Economics 515 Assignment #1 Professor Thornton
Econometrics 100 Points Winter 2018
This homework is due Wednesday, February 7 and covers the material on the classical linear regression model, hypothesis testing, general linear regression model and analysis of experimental data. When reporting results, you may cut and paste results from Stata’s results window. To copy from Stata’s results window, highlight the results, right click the mouse, and then click copy text. When you paste the results into your Word document, use the 9-point, courier new font for tables, but use an 11-point or 12-point font for your written answers. When answering each question, copy the question on your answer sheet and then provide the answer. Each question is 5 points.
QUESTION #1
You have been hired as a consultant by the U.S. Department of Energyto analyze factors that affect the price of gasoline. The factors in which it is most interested are the excise tax on gasoline and consumer income. An excise tax is a tax that is collected directly from the producer. Both the federal government and each of the 50 state governments impose excise taxes on gasoline. The federal excise tax is the same for all states, but may change over time. The state excise tax differs across states and may also change over time. The Energy Department wants to know if each of these factors has an effect on the price of gasoline, the direction of the effects, the size of the effects, and which one has the biggest effect.
Data
The data for your study are contained in the data set gas6908. This file hasannual data on 48 States for the period 1969 to 2008 for a total of 1,920 observations. The variables are: id is state id number; state is state name; year is year; pgas is the nominal gas price in cents per gallon; gastax is the total gas tax in cents per gallon.; incap is nominal income per capita in thousands of dollars; poil is the nominal price of oil in dollars per barrel; driverscap is the number of licensed drivers per capita; urban is the percent of the population that lives in a metropolitan area; railpop is the percent of the population living in metro areas with rail transit; rdmilesis the number of miles of roads; demgov takes a value of 1 if a state has a democrat governor and 0 otherwise.
Statistical Model
You begin by specifying the following regression model.

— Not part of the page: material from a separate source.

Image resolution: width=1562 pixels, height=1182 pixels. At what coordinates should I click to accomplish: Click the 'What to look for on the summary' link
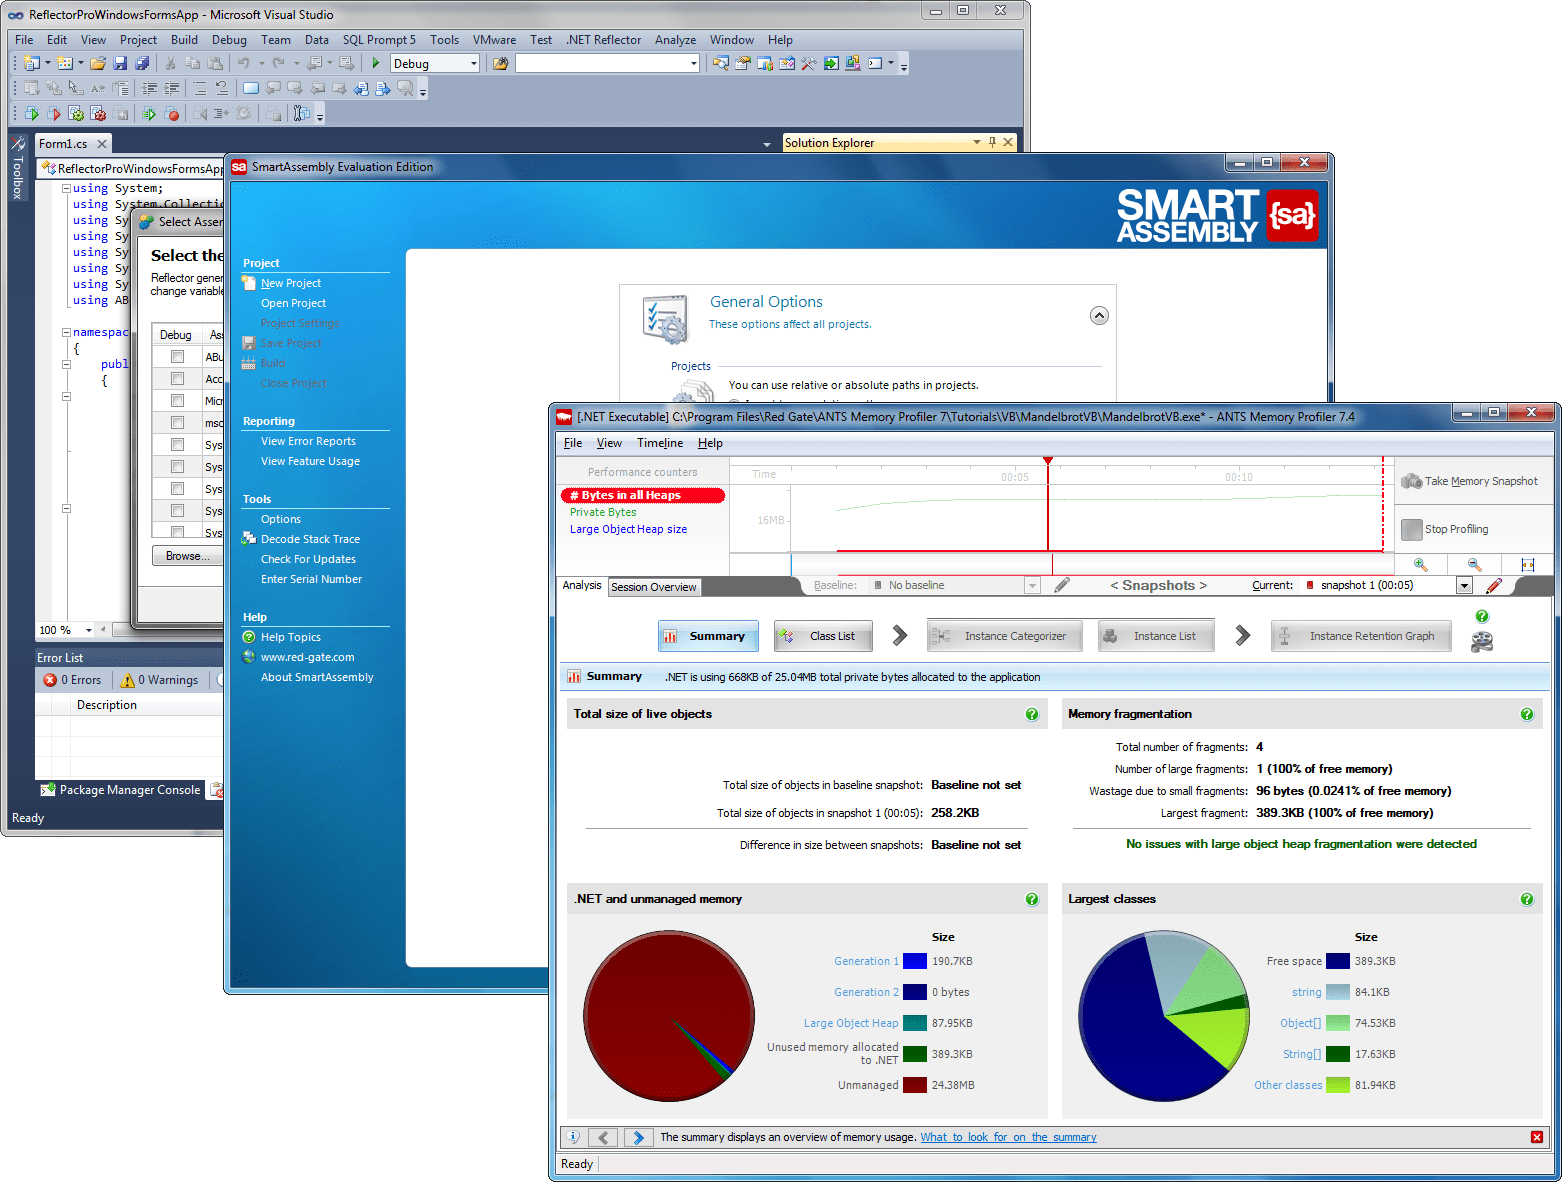[1008, 1137]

(1) lpgast = β1 + β2lgastaxt + β3lincapt + μt
where lpgast is the natural logarithm of the price of gasoline, lgastaxt is the natural logarithm of the gasoline tax, and lincaptis the natural logarithm of income. You assume that the error term has a normal distribution, mean zero, constant variance, the errors are uncorrelated, and the error term is not correlated with the explanatory variables. As a result, your statistical model is a classical linear regression model.
You begin by estimating this model for the most recent year in your data file, 2008. To do this, add the qualifier if year==2008 to the end of the regress command. Do not separate by a comma.
1. Estimate the model using the OLS estimator and the data for year 2008. Report your results.
Interpret the estimates of β2 and β3.
2. Choose a measure of precision and assess the precision of the estimates of β2 and β3. Are your estimates relatively precise or imprecise? Explain.
3. Choose a measure of the strength of evidence that the gasoline tax and income each has an effect on gasoline price. Interpret this measure. Is the evidence that each variable has an effect relatively strong or weak? Explain.
4. Test the null hypothesis that the gasoline tax and income have no joint effect on gasoline price. Interpret the result.
5. Do you believe your estimates of β2 and β3 are good estimates or poor estimates of the effect of the gasoline tax and income on gasoline price? Carefully explain.
Next, you decide to re-estimate model (1) using all 1,920 observations for the 48 states for the period 1969 to 2008.
6. Estimate the model using the OLS estimator and the data for the full sample of 1,920 observations. Report your results. Interpret the estimates of β2 and β3. Are the estimates of β2 and β3for the full sample similar to or noticeably different from those you reported in part 2 for the year 2008 sample? Explain.
7. Are the estimates of β2 and β3 for the full sample more precise or less precise that those for the year 2008 sample? What do you think is the main reason why the precision of the estimates is different for the two samples? Explain.
8. Once again, assess the strength of evidence that the gasoline tax and income each has an effect on gasoline price. Is there relative strong evidence, moderate evidence, weak evidence, or little or no evidence that each variable has an effect?
9. Do a White test for heteroscedasticity. Interpret the result. Re-estimate the model with White robust standard errors. Report the results.
You are concerned that your estimates of β2 and β3 may be biased because of omitted confounding variables. You decide to estimate the following model.
(2) lpgasit = β1 + β2lgastaxit + β3lincapit + β4lpoilt + β5ldriverscapit + β6urbanit + β7demgovit+ μit
The subscriptit indicates the observed value of a variable for the ith state in the tth year. A variable with t subscript only indicates it varies over time but not across states.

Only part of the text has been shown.